Monday, March 21, 2005

anticipation technology

Regarding Katsushiro Otomo's new film "Steamboy".

This is an excellent film because it is not only visually impressive but also has an important debate at its core. There is a lot of action in the film, this is from Otomo after all the guy who brought Akira to the world, but that doesn't necessarily interfere with the overall concept of the film. The U.S. dubbed version gets a lot of things right. Perhaps the English voice actors used are actually an improvement on the original-- as it wholly concerns events in England. All the principal characters, with the exception of Miss O'Hara-- who is American, are from Manchester and are voiced with heavy Northern Accents by Patrick Stewart, Alfred Molina and Anna Paquin. (yes also another case where the young boy is voiced by a female actress) I was very pleased that they managed to get the accents absolutely correct here. The story takes place in 1866 (or thereabouts) around the opening of the Royal Exhibition in London.
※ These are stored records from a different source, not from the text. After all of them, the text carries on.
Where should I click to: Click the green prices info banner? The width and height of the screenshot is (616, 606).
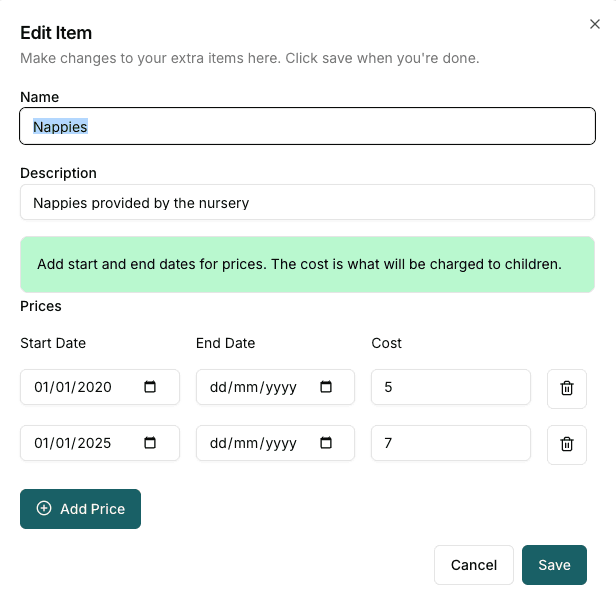307,265
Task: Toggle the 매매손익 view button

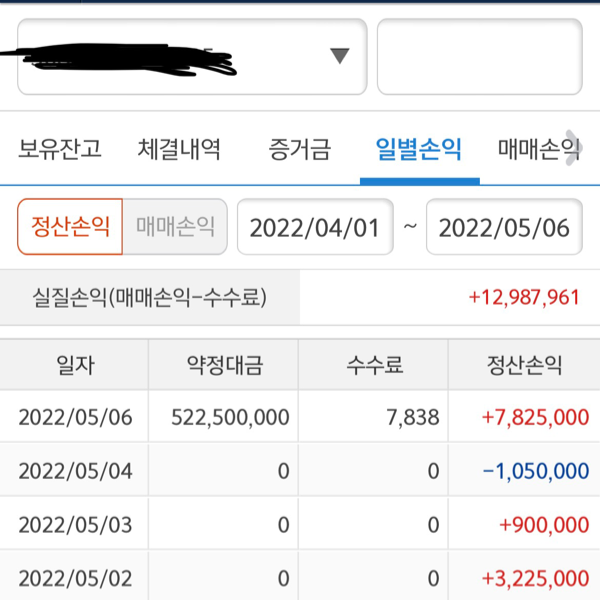Action: [175, 227]
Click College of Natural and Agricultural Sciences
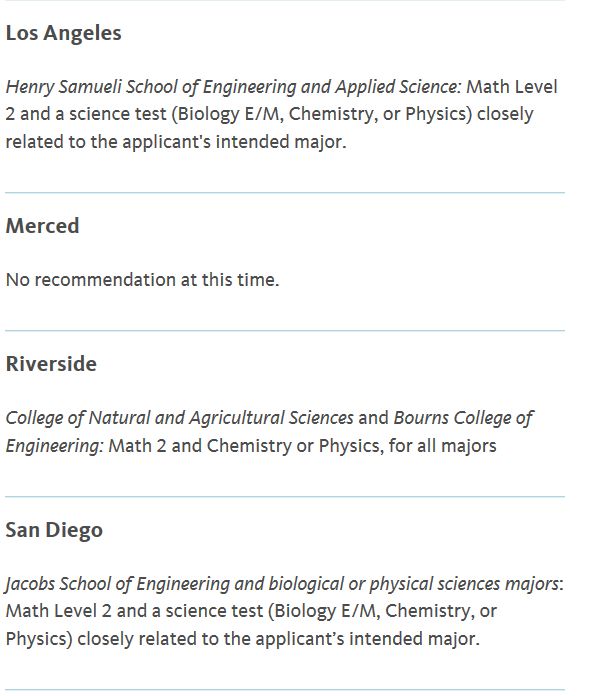The height and width of the screenshot is (696, 596). (180, 418)
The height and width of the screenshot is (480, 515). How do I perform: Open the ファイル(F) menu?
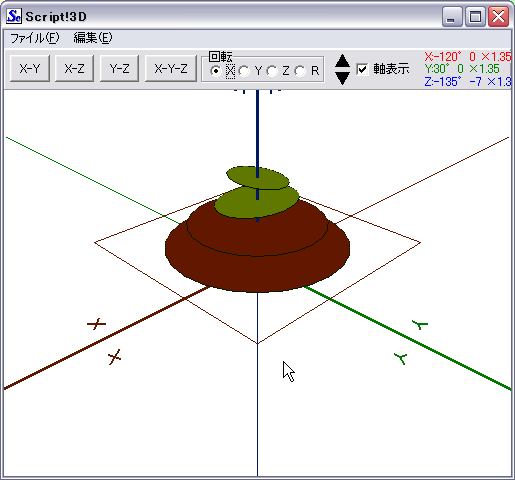pos(35,38)
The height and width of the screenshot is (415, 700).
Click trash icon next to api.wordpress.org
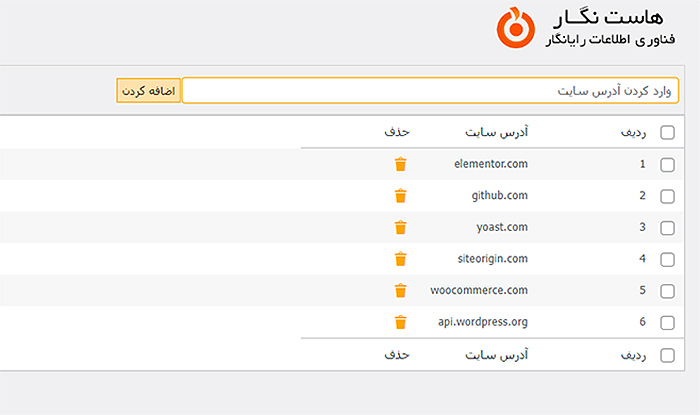[x=401, y=322]
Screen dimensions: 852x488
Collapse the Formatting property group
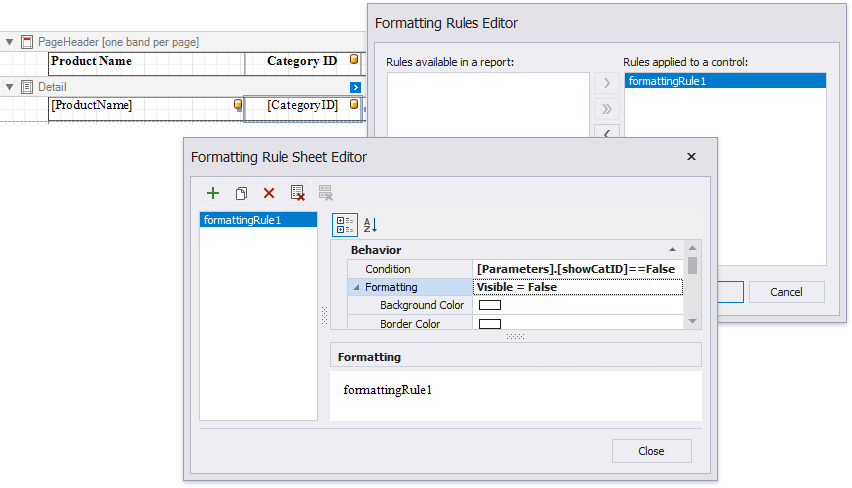click(356, 288)
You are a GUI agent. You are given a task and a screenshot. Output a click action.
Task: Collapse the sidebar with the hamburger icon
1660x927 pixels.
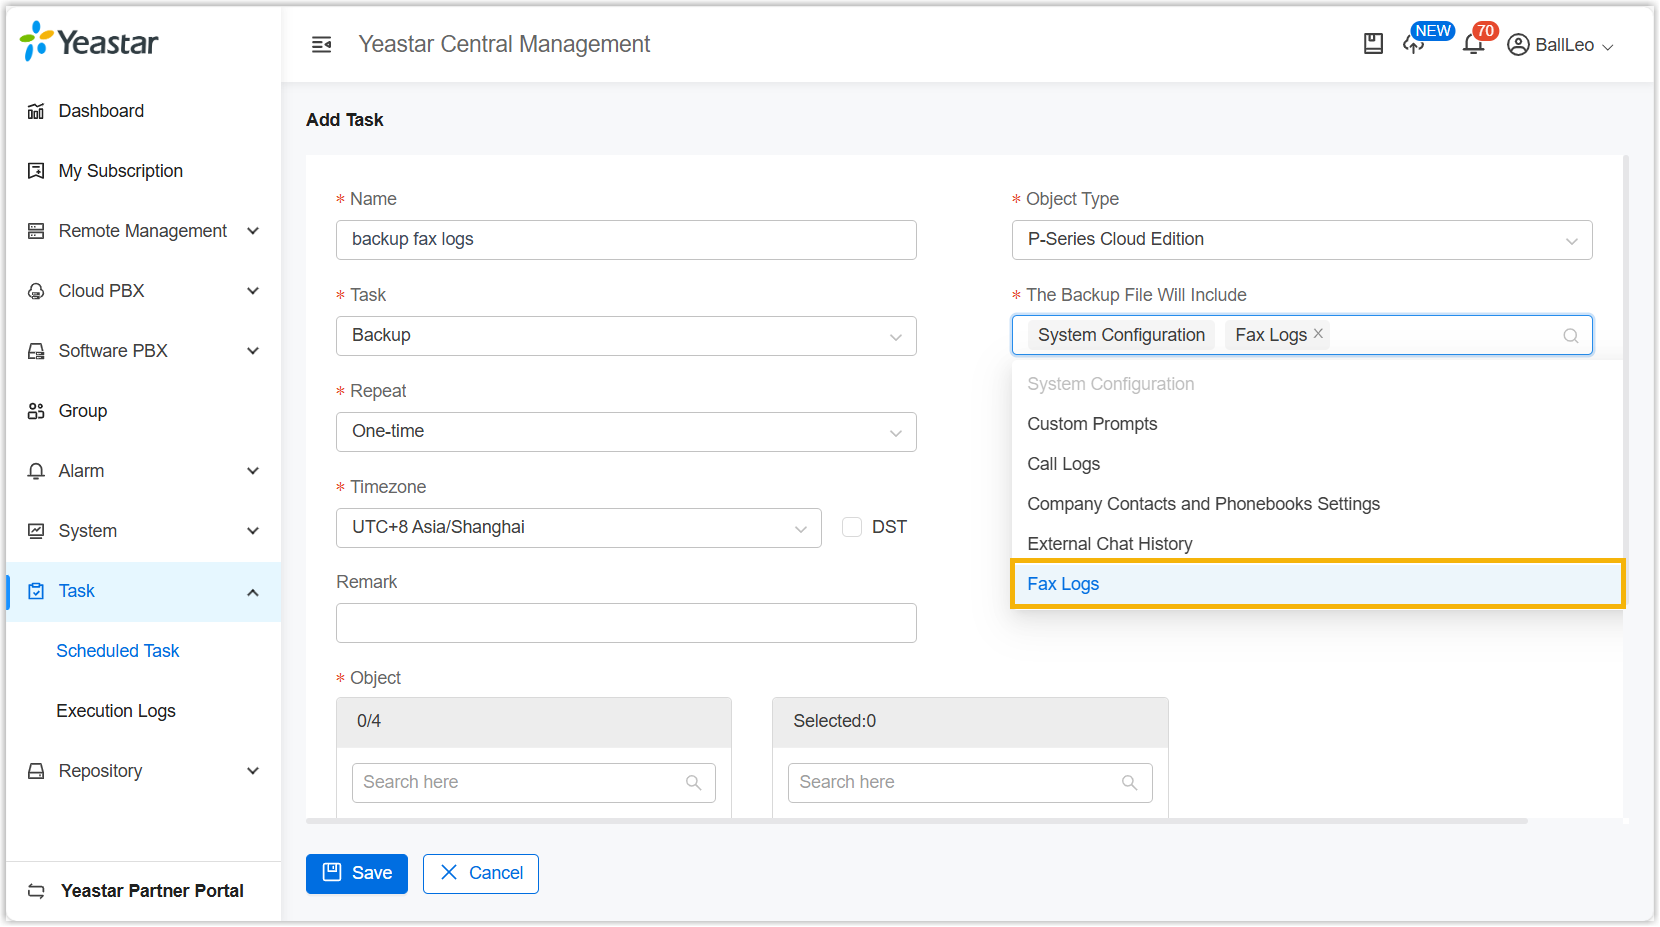[x=321, y=44]
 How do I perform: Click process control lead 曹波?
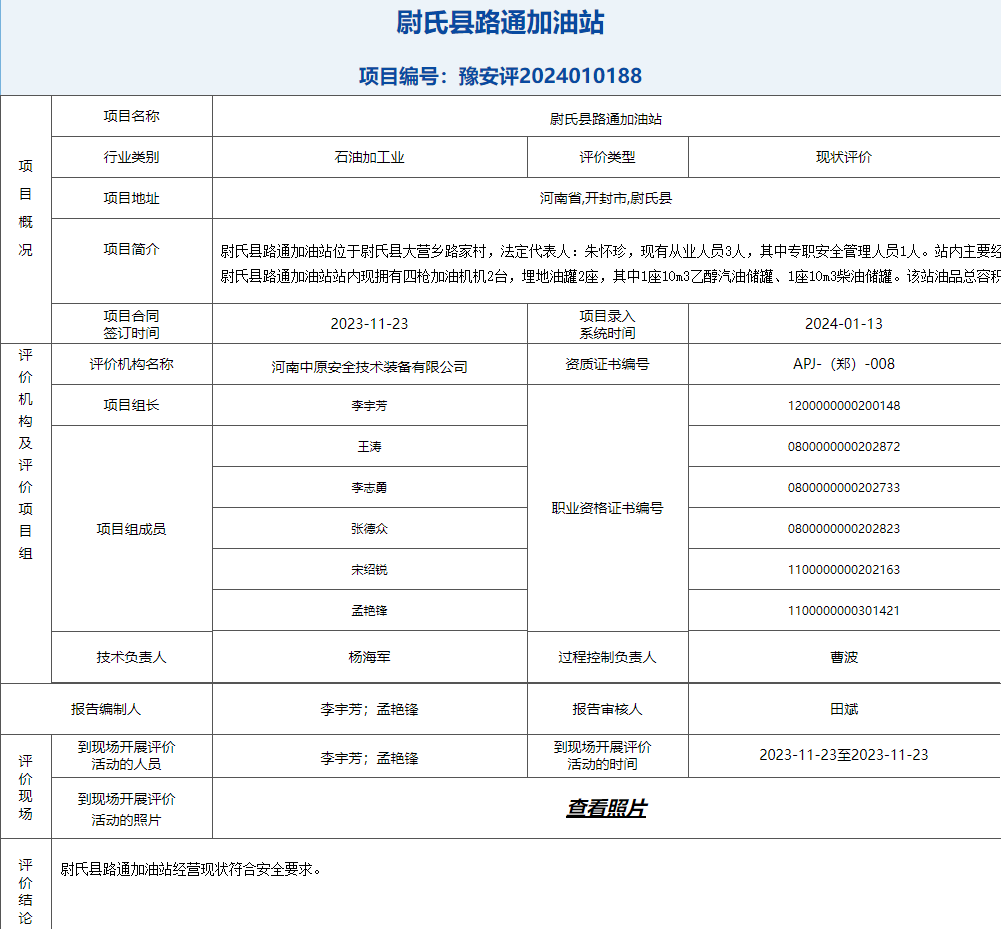[x=843, y=657]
While working in Alaska, a grandfather and son (the main character's father) have created a new source of power that is pressurized steam. Upon the grandfather's return to Manchester, agents from the infamous O'Hara foundation appear at the family's doorstep (in working class Manchester-- the family scene prior to the arrival absent the father is especially appropriate, the first time you see the lead at home he is being reprimanded by his mother) looking after a parcel the grandfather sent ahead. The race is on to protect the parcel from these agents. Eventually the agents do capture the son and the grandfather and they are forced to work in this giant complex, the Steam Castle, funded by the American investor the O'Hara Foundation. This complex is the invention of the Grandfather and his Son. The O'Hara Foundation (read: arms dealer) wants it to be made ready for the Royal Exhibition, to display its power to various foreign investors. This sets the stage for what is to come.

It is significiant that Otomo, and typically most Japanese anime(with the exception of Miyazaki), who has always looked toward the future in his fims, decided to set this one in England during the Victorian period. The Industrial Revolution was at its height, and the British Empire was rapidly expanding. Otomo is very careful to get a lot of details right, he probably did extensive historical research to make sure the visuals were accurate. Into the mix, at the heart of all this opulence, he inserts the Steam Castle. The debate between the Grandfather and Son concerns the use of science and weather it should be used for the greater good of humanity (as exemplified by the Grandfather's use of the steam castle as an amusement park --- to make children happy) or for extreme commercial gain, (the Son's use of the castle as a militarized fortress complete with shock troops, tanks and flying bombers) to serve the profit margins of the O'Hara Foundation in the sale of its products to foreign investors. Many other questions are raised in the film but I think this is a good starting point for discussion. At the present time when the United States is largely viewed as an imperalist power (with its main supporters the United Kingdom and Japan), this film recontextulaizes the debate about the use of power at the beginning of the last great Empire of recent history. (the dates of the British Empire are roughly 1865-1965)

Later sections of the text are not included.